__What is expected__
Copy every entry exactly.

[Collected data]
- - - - - - -
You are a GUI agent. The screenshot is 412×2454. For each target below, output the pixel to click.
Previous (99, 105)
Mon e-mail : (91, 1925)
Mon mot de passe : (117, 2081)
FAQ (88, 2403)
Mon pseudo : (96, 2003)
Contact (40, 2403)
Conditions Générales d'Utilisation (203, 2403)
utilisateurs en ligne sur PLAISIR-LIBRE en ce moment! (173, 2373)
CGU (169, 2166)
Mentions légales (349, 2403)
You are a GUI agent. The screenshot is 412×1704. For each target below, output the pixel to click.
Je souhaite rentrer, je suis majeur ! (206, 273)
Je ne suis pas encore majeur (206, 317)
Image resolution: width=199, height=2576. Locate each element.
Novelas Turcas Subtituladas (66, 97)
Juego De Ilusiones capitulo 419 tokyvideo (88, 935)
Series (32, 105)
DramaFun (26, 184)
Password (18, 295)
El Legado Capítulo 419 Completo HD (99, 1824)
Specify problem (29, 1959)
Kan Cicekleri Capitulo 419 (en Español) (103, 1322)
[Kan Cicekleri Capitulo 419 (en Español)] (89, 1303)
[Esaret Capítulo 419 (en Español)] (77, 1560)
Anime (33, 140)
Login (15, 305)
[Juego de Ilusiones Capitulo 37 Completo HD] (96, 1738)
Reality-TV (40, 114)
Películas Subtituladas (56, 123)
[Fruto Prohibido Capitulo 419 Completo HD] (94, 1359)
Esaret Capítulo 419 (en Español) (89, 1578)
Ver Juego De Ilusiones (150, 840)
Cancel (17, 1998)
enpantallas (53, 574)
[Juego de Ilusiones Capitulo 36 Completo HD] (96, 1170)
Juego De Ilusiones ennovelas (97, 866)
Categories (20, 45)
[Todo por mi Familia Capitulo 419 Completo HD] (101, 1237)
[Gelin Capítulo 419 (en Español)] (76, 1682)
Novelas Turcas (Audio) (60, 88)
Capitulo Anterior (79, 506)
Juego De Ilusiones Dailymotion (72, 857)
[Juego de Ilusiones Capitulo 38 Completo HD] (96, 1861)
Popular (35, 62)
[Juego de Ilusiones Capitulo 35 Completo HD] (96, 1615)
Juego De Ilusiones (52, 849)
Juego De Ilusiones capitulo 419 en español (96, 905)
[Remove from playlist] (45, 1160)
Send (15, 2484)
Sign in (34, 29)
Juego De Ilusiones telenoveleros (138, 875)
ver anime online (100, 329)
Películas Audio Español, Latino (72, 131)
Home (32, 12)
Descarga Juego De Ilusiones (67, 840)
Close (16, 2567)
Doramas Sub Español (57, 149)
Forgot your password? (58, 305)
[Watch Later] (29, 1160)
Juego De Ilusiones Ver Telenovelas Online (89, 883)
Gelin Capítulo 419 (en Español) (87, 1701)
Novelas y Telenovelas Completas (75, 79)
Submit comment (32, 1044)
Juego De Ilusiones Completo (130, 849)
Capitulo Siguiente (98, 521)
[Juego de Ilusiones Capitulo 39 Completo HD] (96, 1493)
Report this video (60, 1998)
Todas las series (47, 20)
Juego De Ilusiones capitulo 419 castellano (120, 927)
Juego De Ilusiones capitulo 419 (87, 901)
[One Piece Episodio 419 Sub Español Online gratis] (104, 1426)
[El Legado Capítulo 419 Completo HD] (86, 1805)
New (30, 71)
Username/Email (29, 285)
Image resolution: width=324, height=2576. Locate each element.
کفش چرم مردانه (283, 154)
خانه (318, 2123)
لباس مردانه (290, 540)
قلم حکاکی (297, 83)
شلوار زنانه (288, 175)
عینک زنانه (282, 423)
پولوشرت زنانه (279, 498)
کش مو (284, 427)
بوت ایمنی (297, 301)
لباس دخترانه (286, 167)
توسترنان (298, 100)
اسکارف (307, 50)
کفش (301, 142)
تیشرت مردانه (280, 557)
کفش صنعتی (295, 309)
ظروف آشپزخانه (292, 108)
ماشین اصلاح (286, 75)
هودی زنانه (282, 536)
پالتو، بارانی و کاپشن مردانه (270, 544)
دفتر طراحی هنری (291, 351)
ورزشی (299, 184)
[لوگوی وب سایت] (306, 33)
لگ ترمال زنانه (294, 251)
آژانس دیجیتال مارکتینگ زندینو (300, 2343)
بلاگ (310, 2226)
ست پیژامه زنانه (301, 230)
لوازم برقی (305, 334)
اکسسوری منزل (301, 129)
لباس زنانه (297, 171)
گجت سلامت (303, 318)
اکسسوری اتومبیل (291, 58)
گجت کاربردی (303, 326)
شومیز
- - - - - - -
__Expected answer__
You are a GUI agent. The screenshot is 412×2454. For each target below, output the pixel to click.
Previous (99, 105)
Mon e-mail : (91, 1925)
Mon mot de passe : (117, 2081)
FAQ (88, 2403)
Mon pseudo : (96, 2003)
Contact (40, 2403)
Conditions Générales d'Utilisation (203, 2403)
utilisateurs en ligne sur PLAISIR-LIBRE en ce moment! (173, 2373)
CGU (169, 2166)
Mentions légales (349, 2403)
You are a GUI agent. The screenshot is 412×1704. For each target below, output the pixel to click.
Je souhaite rentrer, je suis majeur ! (206, 273)
Je ne suis pas encore majeur (206, 317)
Image resolution: width=199, height=2576. Locate each element.
Novelas Turcas Subtituladas (66, 97)
Juego De Ilusiones capitulo 419 tokyvideo (88, 935)
Series (32, 105)
DramaFun (26, 184)
Password (18, 295)
El Legado Capítulo 419 Completo HD (99, 1824)
Specify problem (29, 1959)
Kan Cicekleri Capitulo 419 (en Español) (103, 1322)
[Kan Cicekleri Capitulo 419 (en Español)] (89, 1303)
[Esaret Capítulo 419 (en Español)] (77, 1560)
Anime (33, 140)
Login (15, 305)
[Juego de Ilusiones Capitulo 37 Completo HD] (96, 1738)
Reality-TV (40, 114)
Películas Subtituladas (56, 123)
[Fruto Prohibido Capitulo 419 Completo HD] (94, 1359)
Esaret Capítulo 419 (en Español) (89, 1578)
Ver Juego De Ilusiones (150, 840)
Cancel (17, 1998)
enpantallas (53, 574)
[Juego de Ilusiones Capitulo 36 Completo HD] (96, 1170)
Juego De Ilusiones ennovelas (97, 866)
Categories (20, 45)
[Todo por mi Familia Capitulo 419 Completo HD] (101, 1237)
[Gelin Capítulo 419 (en Español)] (76, 1682)
Novelas Turcas (Audio) (60, 88)
Capitulo Anterior (79, 506)
Juego De Ilusiones Dailymotion (72, 857)
[Juego de Ilusiones Capitulo 38 Completo HD] (96, 1861)
Popular (35, 62)
[Juego de Ilusiones Capitulo 35 Completo HD] (96, 1615)
Juego De Ilusiones (52, 849)
Juego De Ilusiones capitulo 419 en español (96, 905)
[Remove from playlist] (45, 1160)
Send (15, 2484)
Sign in (34, 29)
Juego De Ilusiones telenoveleros (138, 875)
ver anime online (100, 329)
Películas Audio Español, Latino (72, 131)
Home (32, 12)
Descarga Juego De Ilusiones (67, 840)
Close (16, 2567)
Doramas Sub Español (57, 149)
Forgot your password? (58, 305)
[Watch Later] (29, 1160)
Juego De Ilusiones Ver Telenovelas Online (89, 883)
Gelin Capítulo 419 (en Español) (87, 1701)
Novelas y Telenovelas Completas (75, 79)
Submit comment (32, 1044)
Juego De Ilusiones Completo (130, 849)
Capitulo Siguiente (98, 521)
[Juego de Ilusiones Capitulo 39 Completo HD] (96, 1493)
Report this video (60, 1998)
Todas las series (47, 20)
Juego De Ilusiones capitulo 419 castellano (120, 927)
Juego De Ilusiones capitulo 419 (87, 901)
[One Piece Episodio 419 Sub Español Online gratis] (104, 1426)
[El Legado Capítulo 419 Completo HD] (86, 1805)
New (30, 71)
Username/Email (29, 285)
Image resolution: width=324, height=2576. Locate each element.
کفش چرم مردانه (283, 154)
خانه (318, 2123)
لباس مردانه (290, 540)
قلم حکاکی (297, 83)
شلوار زنانه (288, 175)
عینک زنانه (282, 423)
پولوشرت زنانه (279, 498)
کش مو (284, 427)
بوت ایمنی (297, 301)
لباس دخترانه (286, 167)
توسترنان (298, 100)
اسکارف (307, 50)
کفش (301, 142)
تیشرت مردانه (280, 557)
کفش صنعتی (295, 309)
ظروف آشپزخانه (292, 108)
ماشین اصلاح (286, 75)
هودی زنانه (282, 536)
پالتو، بارانی و کاپشن مردانه (270, 544)
دفتر طراحی هنری (291, 351)
ورزشی (299, 184)
[لوگوی وب سایت] (306, 33)
لگ ترمال زنانه (294, 251)
آژانس دیجیتال مارکتینگ زندینو (300, 2343)
بلاگ (310, 2226)
ست پیژامه زنانه (301, 230)
لوازم برقی (305, 334)
اکسسوری منزل (301, 129)
لباس زنانه (297, 171)
گجت سلامت (303, 318)
اکسسوری اتومبیل (291, 58)
گجت کاربردی (303, 326)
شومیز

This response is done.